Проходилъ черезъ село старичокъ въ городскомъ платьѣ съ большимъ дождевымъ зонтикомъ подъ мышкой. День былъ душный, и старику захотѣлось пить, но спросить не у кого. Народъ былъ въ полѣ и на гумнѣ: возили сѣно, убирали въ ометы. Подошелъ старичекъ къ роднику, видитъ благоустроенно, чисто. Покачалъ головой, похвалилъ, напился изъ ковшика, пошелъ дальше. Видитъ другой родникъ, также обдѣланъ, подошелъ, осмотрѣлъ. Къ третьему подошелъ,-- все дивуется. А за нимъ слѣдомъ, какъ воробьи за просыпаннымъ пшеномъ, ребятишки: и съ боку забѣгутъ, и сзади посмотрятъ.

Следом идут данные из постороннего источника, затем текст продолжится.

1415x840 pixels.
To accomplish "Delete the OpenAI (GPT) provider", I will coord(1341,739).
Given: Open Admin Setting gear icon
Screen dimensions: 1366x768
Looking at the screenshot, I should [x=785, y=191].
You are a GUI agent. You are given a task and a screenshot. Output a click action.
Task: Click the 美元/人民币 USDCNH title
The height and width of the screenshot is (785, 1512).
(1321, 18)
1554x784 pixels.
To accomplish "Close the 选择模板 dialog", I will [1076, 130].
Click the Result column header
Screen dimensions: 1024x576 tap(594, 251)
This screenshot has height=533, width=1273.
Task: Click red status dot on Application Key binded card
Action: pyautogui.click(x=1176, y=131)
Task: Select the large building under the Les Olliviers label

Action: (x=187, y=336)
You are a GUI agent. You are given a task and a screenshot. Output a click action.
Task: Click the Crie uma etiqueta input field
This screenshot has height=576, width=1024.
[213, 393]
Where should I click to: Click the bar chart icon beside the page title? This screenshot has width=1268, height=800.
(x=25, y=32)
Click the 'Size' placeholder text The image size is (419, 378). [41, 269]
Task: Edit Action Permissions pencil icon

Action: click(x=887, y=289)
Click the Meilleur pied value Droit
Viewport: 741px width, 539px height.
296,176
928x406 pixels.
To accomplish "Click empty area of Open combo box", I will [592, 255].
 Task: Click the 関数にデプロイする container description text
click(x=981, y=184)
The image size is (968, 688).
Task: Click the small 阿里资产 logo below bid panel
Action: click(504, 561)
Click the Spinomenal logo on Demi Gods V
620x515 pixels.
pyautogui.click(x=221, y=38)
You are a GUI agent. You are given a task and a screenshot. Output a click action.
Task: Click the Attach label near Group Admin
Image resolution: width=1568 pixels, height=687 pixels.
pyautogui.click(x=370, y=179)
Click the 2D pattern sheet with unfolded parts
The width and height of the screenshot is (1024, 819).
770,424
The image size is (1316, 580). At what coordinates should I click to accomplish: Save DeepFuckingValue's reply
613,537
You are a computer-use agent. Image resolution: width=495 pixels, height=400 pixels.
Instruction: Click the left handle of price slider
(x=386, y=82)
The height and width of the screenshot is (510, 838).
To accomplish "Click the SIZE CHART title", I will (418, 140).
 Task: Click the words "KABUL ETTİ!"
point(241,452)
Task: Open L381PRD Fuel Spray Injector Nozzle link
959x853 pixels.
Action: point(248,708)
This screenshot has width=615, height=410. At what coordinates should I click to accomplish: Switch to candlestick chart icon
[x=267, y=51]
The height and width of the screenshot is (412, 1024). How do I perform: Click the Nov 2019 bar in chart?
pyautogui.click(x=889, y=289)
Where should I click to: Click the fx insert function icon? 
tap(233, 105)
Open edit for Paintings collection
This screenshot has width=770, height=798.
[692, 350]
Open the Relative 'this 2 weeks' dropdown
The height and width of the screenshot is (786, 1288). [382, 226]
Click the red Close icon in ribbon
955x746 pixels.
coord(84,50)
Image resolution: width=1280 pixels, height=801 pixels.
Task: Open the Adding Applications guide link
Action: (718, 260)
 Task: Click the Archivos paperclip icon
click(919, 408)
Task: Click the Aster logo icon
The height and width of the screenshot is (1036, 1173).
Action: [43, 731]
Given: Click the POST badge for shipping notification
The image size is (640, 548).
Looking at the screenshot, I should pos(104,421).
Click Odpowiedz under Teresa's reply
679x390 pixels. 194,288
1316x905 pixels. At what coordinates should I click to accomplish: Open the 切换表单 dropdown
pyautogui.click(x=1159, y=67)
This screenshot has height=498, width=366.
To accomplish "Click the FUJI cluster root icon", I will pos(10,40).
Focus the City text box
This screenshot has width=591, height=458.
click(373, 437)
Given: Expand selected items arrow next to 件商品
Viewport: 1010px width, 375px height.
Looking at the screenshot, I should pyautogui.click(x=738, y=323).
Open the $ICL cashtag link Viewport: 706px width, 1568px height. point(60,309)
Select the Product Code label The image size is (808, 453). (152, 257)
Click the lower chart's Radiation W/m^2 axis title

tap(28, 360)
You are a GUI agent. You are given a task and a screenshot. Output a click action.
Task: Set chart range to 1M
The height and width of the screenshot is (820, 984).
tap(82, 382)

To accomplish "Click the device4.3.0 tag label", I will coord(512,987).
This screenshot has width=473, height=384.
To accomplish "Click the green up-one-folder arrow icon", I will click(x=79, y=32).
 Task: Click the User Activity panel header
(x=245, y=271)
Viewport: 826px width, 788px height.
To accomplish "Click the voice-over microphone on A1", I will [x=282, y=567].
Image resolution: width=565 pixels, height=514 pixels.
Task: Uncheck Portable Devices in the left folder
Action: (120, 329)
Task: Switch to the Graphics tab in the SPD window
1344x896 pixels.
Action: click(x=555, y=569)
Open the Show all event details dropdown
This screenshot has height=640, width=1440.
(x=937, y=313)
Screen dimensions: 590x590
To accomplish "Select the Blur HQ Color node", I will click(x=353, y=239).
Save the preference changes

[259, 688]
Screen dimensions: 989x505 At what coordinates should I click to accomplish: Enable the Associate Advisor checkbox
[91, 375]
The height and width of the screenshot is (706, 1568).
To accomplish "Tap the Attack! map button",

Видятъ ребята,-- чужой человѣкъ по родникамъ ходитъ и внутрь заглядываетъ, дѣлаетъ что-то. Слыхали отъ большихъ, что беречь надо воду, быть на сторожѣ, отрядили пословъ къ большимъ на гумна:

-- Баринъ какой-то по родникамъ ходитъ! Въ рукахъ держитъ не знай чего... Самъ въ шляпѣ! Наговариваетъ, нашептываетъ и сыпетъ чего-то... Стра-ашны-ый!..

Встревожились бабы, старухи, стали скликать мужиковъ. Тѣ наспѣхъ повскакали верхомъ, да вдогонку. Старикъ успѣлъ выйти за село только. Его догнали, связали, волокомъ притащили къ расправѣ.

Оказалось, къ счастью, что старика знали многіе изъ мужиковъ лично: онъ служилъ конторщикомъ у одного изъ ближнихъ помѣщиковъ, гдѣ мужики брали испольщину.

Старика отпустили, но родники еще разъ почистили.